Presentation date: Thursday 29 November 2018
Presentation title: Beyond the tyranny of content – reframing our teaching using inclusive practices and critical thinking as essential foundations for learners in the 21st Century
Presentation description: In this talk I will reflect on my own teaching practice and how it has influenced my approach to my new role. I will also highlight two themes which I hope might provoke discussion amongst the audience. Firstly, how to make the learning environments and the curriculum more inclusive for all New Zealanders, and secondly how teaching and learning need to be reframed in the age of ready access to information and miss-information.
Presentation date: Friday 30 November 2018
Presentation title: Teaching to the North East
In our attempts to improve Maori and other Indigenous and Marginalised students’ educational outcomes, there are a number of problems that we need to address if we are to make progress that is sustainable.
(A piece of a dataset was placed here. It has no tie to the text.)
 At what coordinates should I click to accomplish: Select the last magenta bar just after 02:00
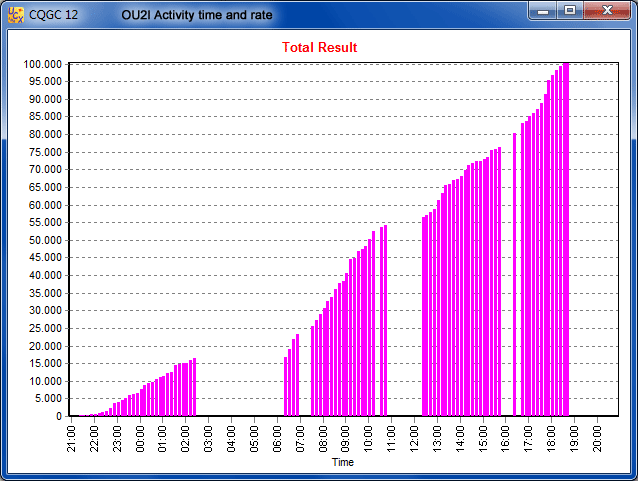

These problems include;
- There are no theories of practice that resonate with marginalised peoples,
- There are no common code of practice or scaling,
- There is a plague of ‘good ideas’ that masquerade as evidence-based practice,
- Most PLD is ineffective, open to political positioning and focuses on peripheral rather than central concerns,
- Teachers’ voice and understandings are heard more often than students,
- Culture is most often seen as customs and objects, rather than as a medium or sense-making processes,
- Leadership is often spoken about in terms of transforming practices rather than in relation to student outcomes.
My plan for the presentation is to illustrate each point with evidence from my own research and from an effective, large-scale, evidence-based education reform project I originated and directed in New Zealand; Te Kotahitanga. I will be demonstrating: how the theory of relationship-based pedagogy, that resonates with Maori as an Indigenous people and promotes student ‘voice,’ was developed out of my own doctoral research; how the Te Kotahitanga Effective Teaching Profile (ETP) was developed as culturally responsive pedagogy where culture is seen as sense and meaning-making that promotes a common code of practice; how the GPILSEO model that aimed to support pedagogic/instructional leaders to create the context within which the ETP can be implemented effectively was developed.
I will identify the main features of the profile and illustrate how the three main parts interact. I will conclude with evidence that illustrates how when ALL educators implement ALL parts of the profile, no matter their level within education, we see relationship-based learning become integral to the ongoing business of schooling with consequent implications for student achievement and the sustainability of achievement gains.